課題の内容:
抜粋文の「当初は全部個人保証だったし、」から「けたのを覚えています(笑)。」までを、一字一句違えずにすべて書き写してください。

抜粋文:
__________
当初は全部個人保証だったし、設備投資もどんどんやったから、15~16億円の借金を一身に背負ってやっていました。上場して3年で無借金経営になった時にようやく重圧から解放されましたよ。

選択の余地もなく経営の道に入ったわけですが、そのおかげで迷うという無駄なことをせずに済んだのは、逆によかったかもしれません。人生というのはそんなふうに、なかなか自分の思いどおりにはいかないものです。けれども、不本意な中でもベストを尽くしていると、その中で僅かずつでも自分のやりたいことが見えてくるというのがいまの実感ですね。金丸さんも、創業の頃は随分苦労されたでしょう。

〈金丸〉 
バブルの頂点で会社をつくりましたから、人を採用するのにものすごく苦労しましたね。面接に来た派遣の女性が、事務所をチラッと見ただけで、ドアをパタンと閉めて逃げていくんですよ(笑)。せめて話くらい聞いてくださいって、3人くらい追いかけたのを覚えています(笑)。

〈牛尾〉 
そんな苦労もあったんですね(笑)。

〈金丸〉 
その頃の私の周りのベンチャー経営者は、何か困ったことがあると牛尾さんに相談に行っていたんですが、私はできる限り自力で頑張ろうと思っていました。それでも牛尾さんは私のことを気に懸けてくださって、折に触れて貴重なアドバイスをくださいましたね。

その後、一部上場まで一気に駆け上がったんですが、大きなプロジェクトが立て続けに納期遅れや品質問題に直面し、売上と利益が初めて落ちた時に、牛尾さんは「これはチャンスだ」と。会社の業績が悪い時には、日頃打てなかった手を全部打てる。改革するならいまなんだと。おかげさまで、それを機に再び筋肉質な経営体質に戻し、組織を覆っていた油断や驕りも一掃して、もう一度成長の軌道に乗ることができました。牛尾さんのおかげで、客観的な視点を取り戻すことができたんです。
__________
データ抜粋:
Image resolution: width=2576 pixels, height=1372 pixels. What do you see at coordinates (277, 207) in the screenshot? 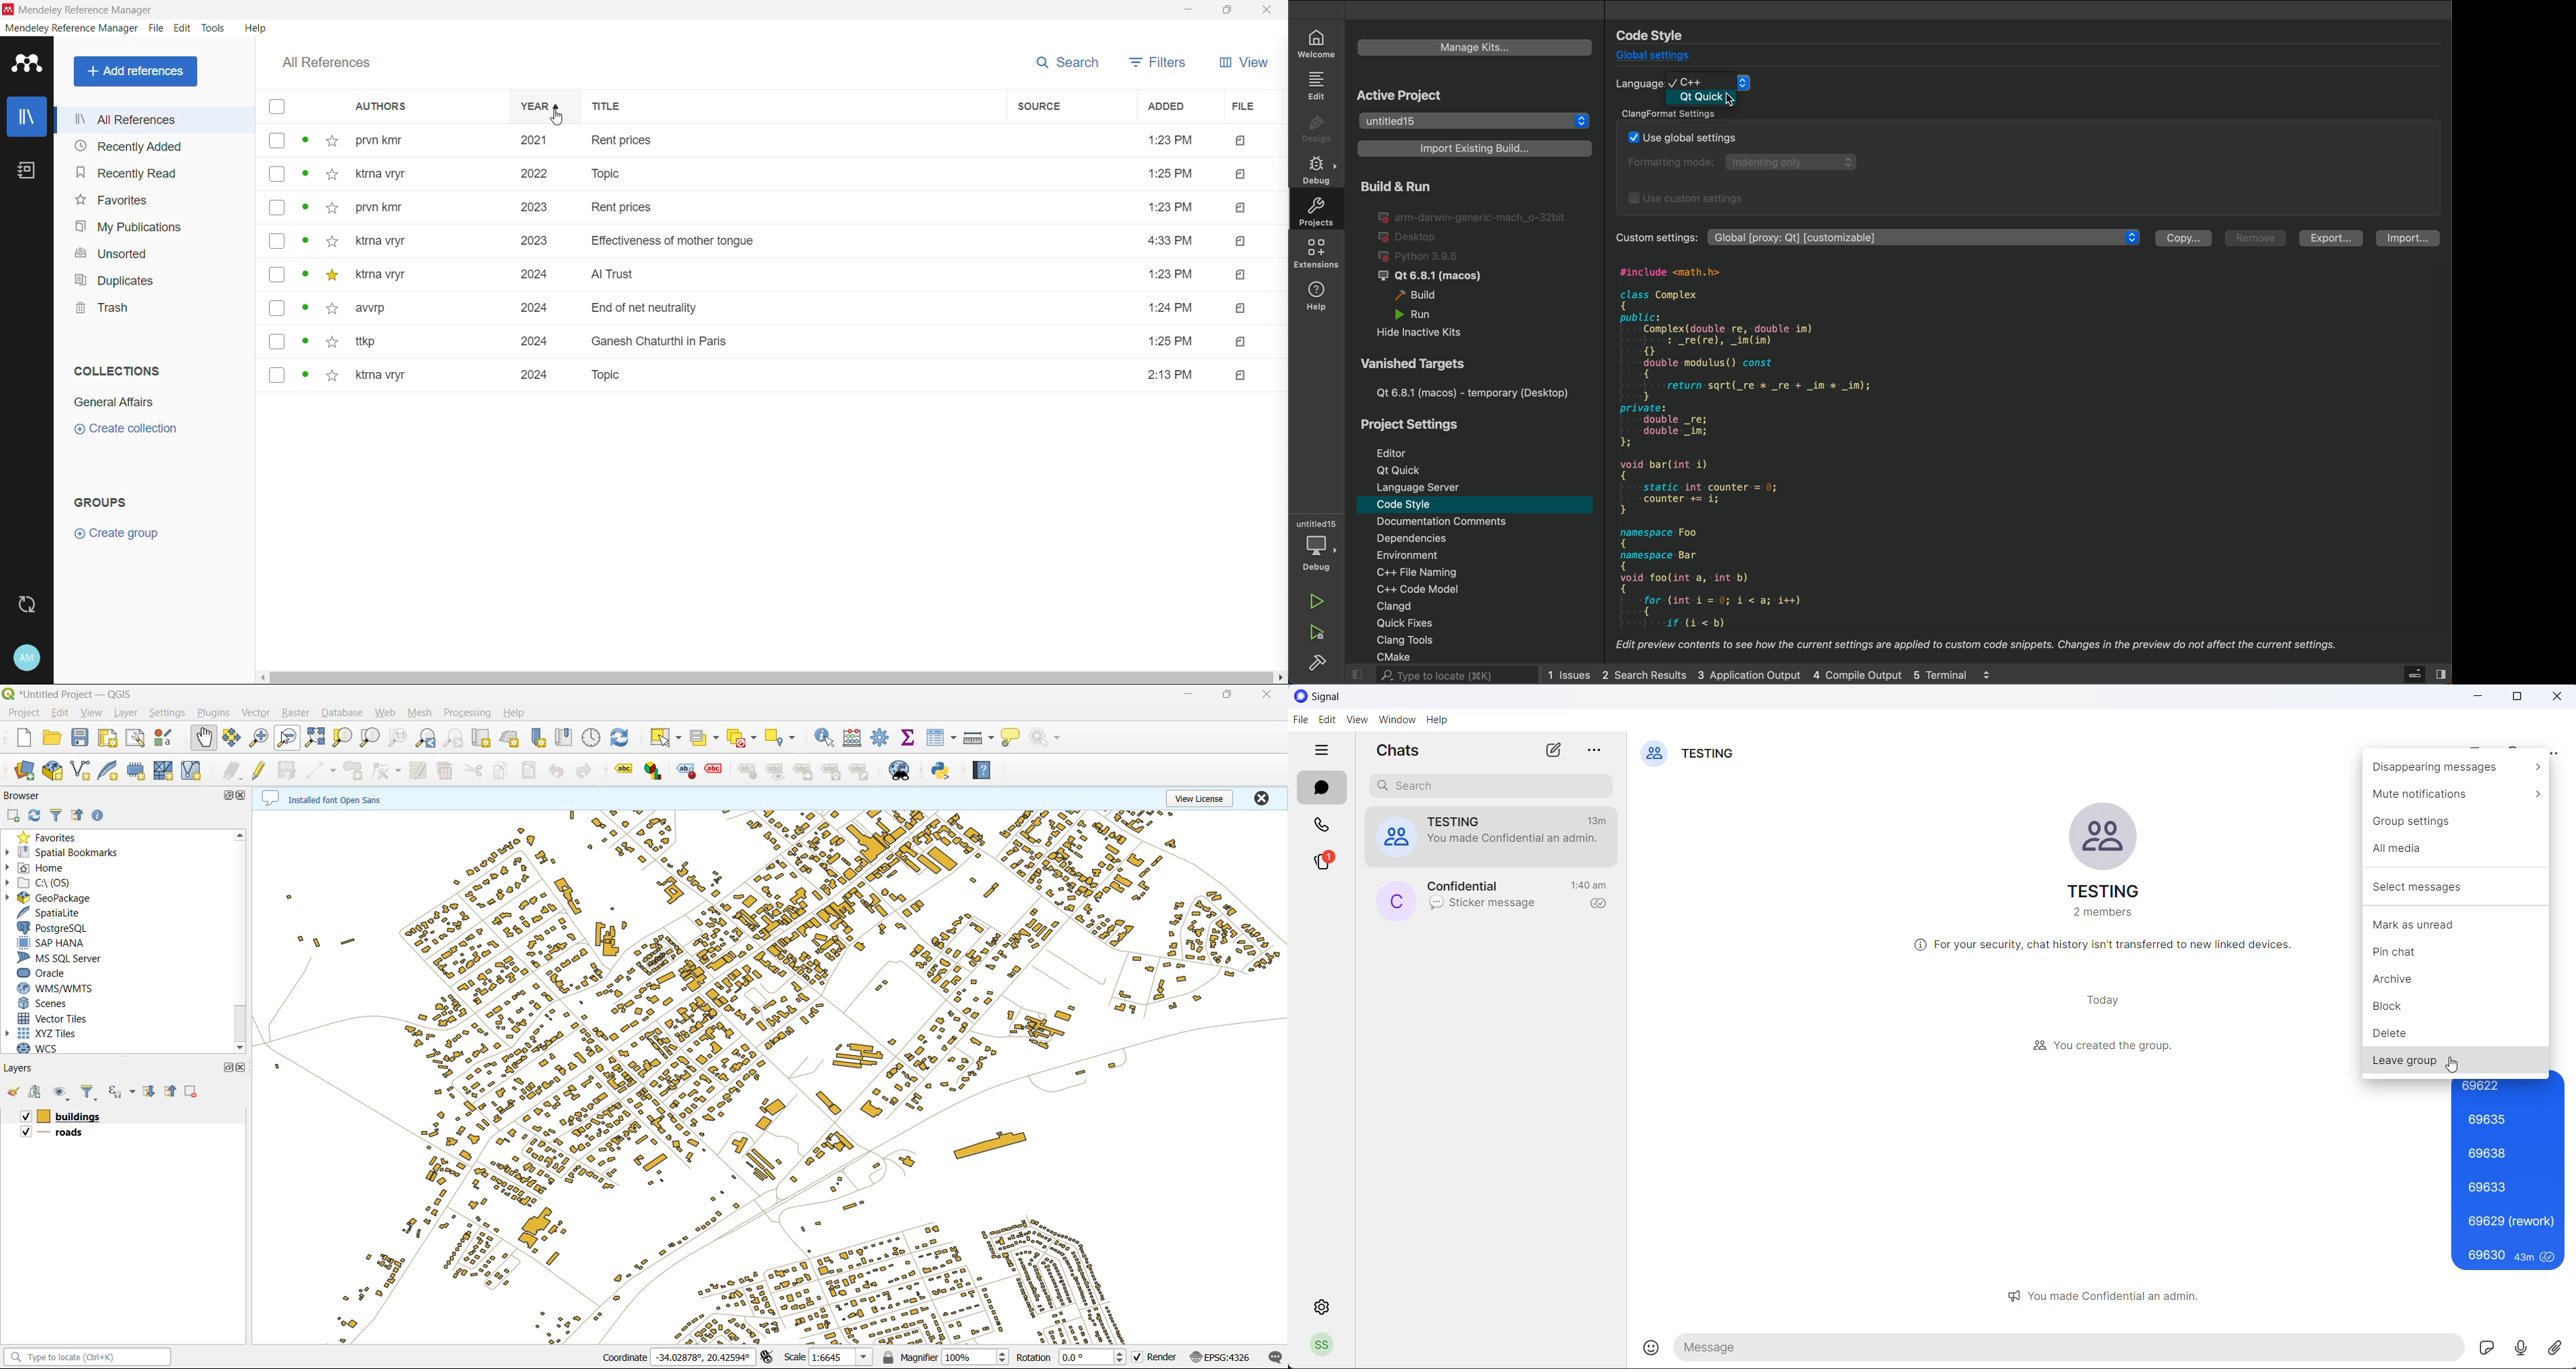
I see `select` at bounding box center [277, 207].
__________
正しい回答:
当初は全部個人保証だったし、設備投資もどんどんやったから、15~16億円の借金を一身に背負ってやっていました。上場して3年で無借金経営になった時にようやく重圧から解放されましたよ。

選択の余地もなく経営の道に入ったわけですが、そのおかげで迷うという無駄なことをせずに済んだのは、逆によかったかもしれません。人生というのはそんなふうに、なかなか自分の思いどおりにはいかないものです。けれども、不本意な中でもベストを尽くしていると、その中で僅かずつでも自分のやりたいことが見えてくるというのがいまの実感ですね。金丸さんも、創業の頃は随分苦労されたでしょう。

〈金丸〉 
バブルの頂点で会社をつくりましたから、人を採用するのにものすごく苦労しましたね。面接に来た派遣の女性が、事務所をチラッと見ただけで、ドアをパタンと閉めて逃げていくんですよ(笑)。せめて話くらい聞いてくださいって、3人くらい追いかけたのを覚えています(笑)。